Topology optimisation of the front wheel structure
The metallic components on the car are designed to be lightweight to reduce the rolling resistance experienced by the tyres, all whilst maintaining appropriate safety factors.
Cross section through the front axle showing the limited design space that the front structure can occupy.
The batteries on TMM are placed between the two front wheels at specific angles to exploit regulations for aerodynamic gain. This leaves a very small design volume for the structure (tower + upright) holding the front axles to the base of the monocoque chassis.
Classical Finite Elements Analysis (FEA) techniques were used to inform the design of all metallic components on the front structure. Obvious improvements to e.g. the upright steering arm deflection were found by manually adding efficient second moment of area through a conventional stiffening ‘wing’.
FEA of the front uprights showing how simple modifications can improve part stiffness.
However, structural optimisation is slow when manually iterating between CAD and FEA. Given the batteries have predetermined a constraint volume, the use of automatic design techniques such as topology optimisation provides a simple way to generate lightweight structures that can then be verified using the original FEA methodology.
The Solid Isotropic Material with Penalisation (SIMP) method was predominantly used within ANSYS Mechanical, with extrusion-based manufacturing constraints being enforced to ensure the final parts could be simply manufactured on a 2-axis waterjet and or 3-axis CNC router.

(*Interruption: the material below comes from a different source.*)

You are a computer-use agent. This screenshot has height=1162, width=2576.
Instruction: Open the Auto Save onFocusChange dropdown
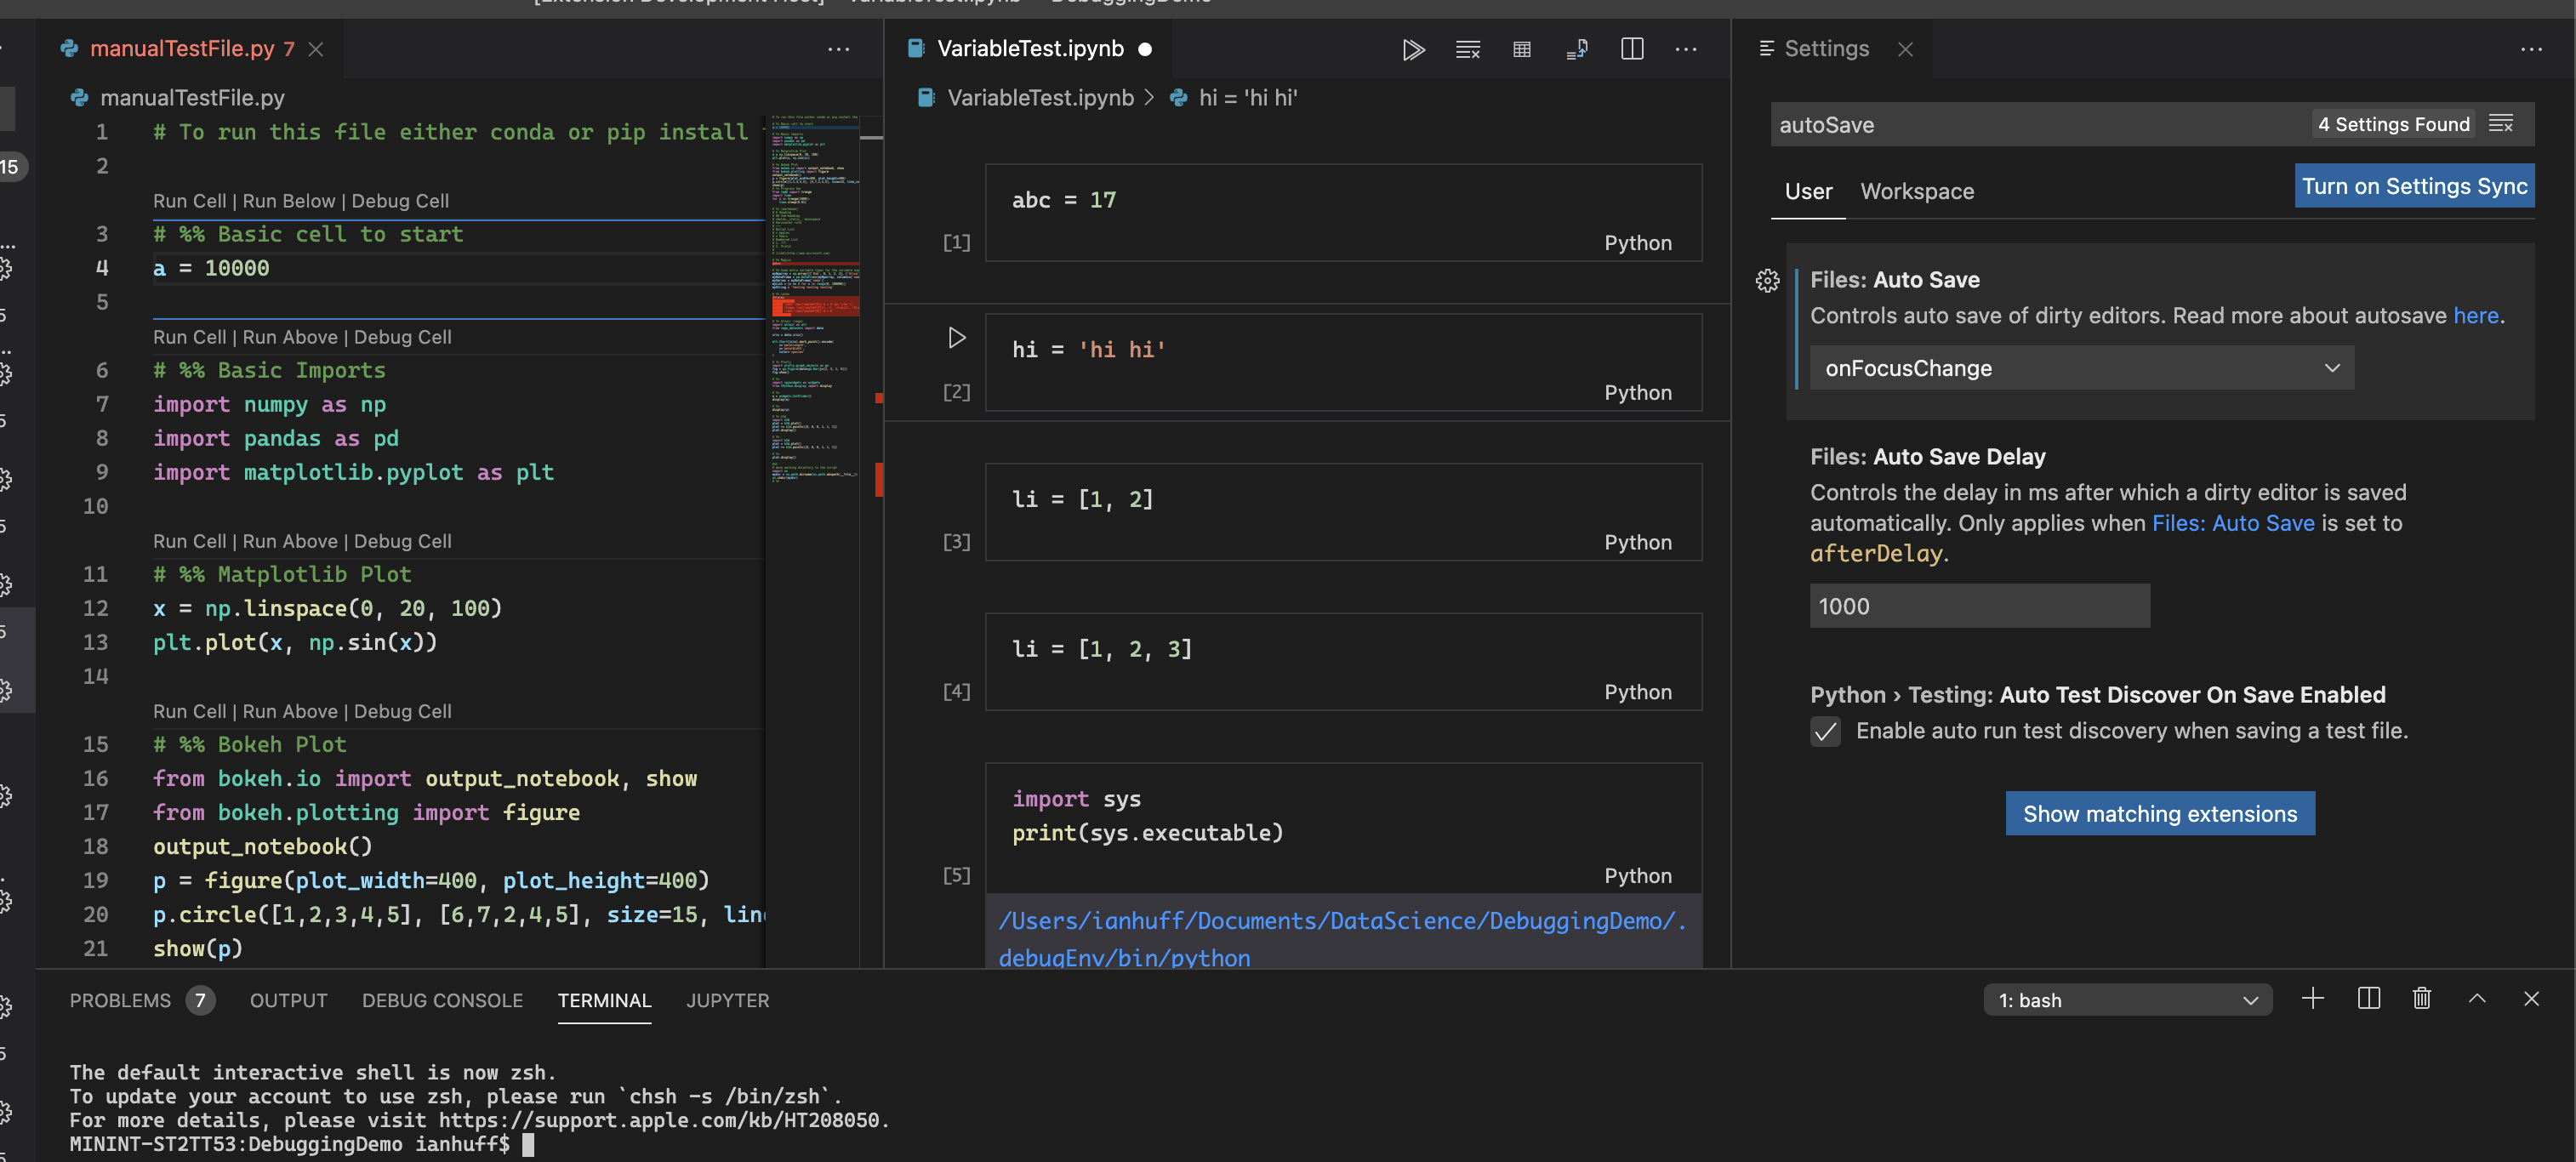click(x=2080, y=368)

Topology optimisation process for the brake calliper mounting component.
All components were tested both individually and as an assembly against a wide range of boundary and loading conditions, simulating longitudinal, lateral, vertical, and braking loads, plus their combinations.
Final front left assembly with component design informed by topology optimisation.
The final design for the front structure includes the axle and brake calliper alongside three components each with a design informed by topology optimisation. The result was an over 50% reduction in total mass for an equivalent maximum von Mises stress and a reduced maximum deflection.
Front upright after waterjet cutting and before CNC finishing.
The parts are currently being manufactured, with the bulk of the work being handled by a 2-axis waterjet before the finishing pass is conducted on The Garagistas’ custom 3-axis CNC router.
This project was run by Ash Johnson as part of a University of Southampton final year Group Design Project.